--- Tarefa 1 ---
Encontre nos registos todas as linhas que contêm a palavra "Alle" e copie-as. A distinção entre maiúsculas e minúsculas conta.

--- Excerto da fonte ---
O autor Barry Windsor-Smith, no documentário Jack Kirby: Story Teller (2007), emprega uma expressão acertada em relação a Lee, chamando-lhe “instigator”. Mas sublinha a dinâmica da colaboração, e de como a criação não seria possível individualmente, chegando mesmo a citar McCartney e Lennon na frase. A mim parece-me acertado, havendo, guardadas as distâncias e circunstâncias desta outra indústria, que se faça tal comparação, sobretudo se se dividir a ideia de “visão” e “impulso”, isto é, por um lado, a capacidade inventiva do que se pretende criar, toda a pujança e força e capacidade de dar forma e expressão a essa vontade (imagine-se que apenas as páginas do Quarteto Fantástico tinham sido feitas por Kirby, sem nada mais, e já teríamos aí matéria de regozijo magistral), mas, por outro, a necessidade de garantir uma produção oleada e rítmica, e, acima de tudo, que vendesse. E aí Lee era imparável. E se isso não correspondia à verdade, o que interessa? Alguém se põe nos bicos dos pés para alardear ser o “décimo-sétimo” na lista de vendas, ou ter ficado em “quinto lugar” num concurso? Não é o hype um ingrediente importante neste círculo de criação, ainda hoje, e entre nós?


Mas as questões que levariam Kirby a sair da companhia Marvel estariam sobretudo associadas à compensão financeira e à dose de respeito que o artista sentia não serem possíveis de conquistar, apesar da sua insistência e, francamente, à revelia da dedicação hercúlea que o artista dava a essa empresa. É muito bonito ver o nome nos créditos – prática que, no mundo dos comic books, o próprio Kirby e Joe Simon haviam instituído nos anos 1940, mas que nem sempre se verificaria, e apenas nos anos 1960 começaria a tornar-se prática corrente na Marvel – mas melhor ainda é poder receber um pagamento proporcional aos lucros do produto que se cria: marxismo básico, estúpido! Um bom ponto de partida para essa discussão seria o livro de Mark Evanier, King of Comics, de que falámos há quase vinte anos, mas quaisquer dos artigos de The Jack Kirby Collector providenciará sempre uma pequena pérola das circunstâncias do trabalho, quer técnicas quer morais (exemplo: um artigo sobre a autoria da "trilogia" de Galactus no #9, por Charles Hatfield)... Seja como for, a vida na DC não seria muito melhor. Fruto da forma como se contratava o chamado “work for hire”, qualquer das suas obras não lhe davam direito de ver devolvida a arte original, não haveria partilha do copyright/direitos de autor (coisas diferentes, mas simplifiquemos), e tampouco alguma percentagem sobre as vendas reais.

--- Itens guardados de uma coleção ---
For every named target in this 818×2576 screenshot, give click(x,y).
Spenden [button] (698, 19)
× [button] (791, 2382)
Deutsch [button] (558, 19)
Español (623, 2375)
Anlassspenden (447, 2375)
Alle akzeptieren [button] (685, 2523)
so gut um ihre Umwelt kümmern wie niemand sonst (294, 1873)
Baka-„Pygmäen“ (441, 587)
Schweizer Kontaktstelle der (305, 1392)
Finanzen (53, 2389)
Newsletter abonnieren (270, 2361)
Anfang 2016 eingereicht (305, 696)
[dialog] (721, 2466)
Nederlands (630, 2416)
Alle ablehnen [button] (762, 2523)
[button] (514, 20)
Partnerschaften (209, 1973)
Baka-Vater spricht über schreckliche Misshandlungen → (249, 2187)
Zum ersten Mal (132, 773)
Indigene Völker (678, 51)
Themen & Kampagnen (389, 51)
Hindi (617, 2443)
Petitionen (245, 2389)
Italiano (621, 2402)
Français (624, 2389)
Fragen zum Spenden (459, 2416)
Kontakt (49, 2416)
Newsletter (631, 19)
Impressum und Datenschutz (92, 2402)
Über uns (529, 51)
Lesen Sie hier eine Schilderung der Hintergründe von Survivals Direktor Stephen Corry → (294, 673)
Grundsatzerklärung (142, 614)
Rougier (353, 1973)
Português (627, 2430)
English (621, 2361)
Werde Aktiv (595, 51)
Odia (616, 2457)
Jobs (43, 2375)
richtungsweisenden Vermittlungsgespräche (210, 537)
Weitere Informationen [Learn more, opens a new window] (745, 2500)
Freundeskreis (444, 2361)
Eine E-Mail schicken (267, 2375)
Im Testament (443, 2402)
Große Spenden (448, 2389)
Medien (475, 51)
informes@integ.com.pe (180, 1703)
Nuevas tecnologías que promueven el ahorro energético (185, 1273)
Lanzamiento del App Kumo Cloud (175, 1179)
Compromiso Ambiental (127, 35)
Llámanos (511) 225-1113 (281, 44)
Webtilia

--- Tarefa 2 ---
Segundo o excerto sobre Jack Kirby, em que década é que Kirby e Joe Simon instituíram nos comic books a prática de pôr o nome nos créditos?

--- Resolução da tarefa 1 ---
Alle akzeptieren [button] (685, 2523)
Alle ablehnen [button] (762, 2523)

--- Resolução da tarefa 2 ---
Nos anos 1940.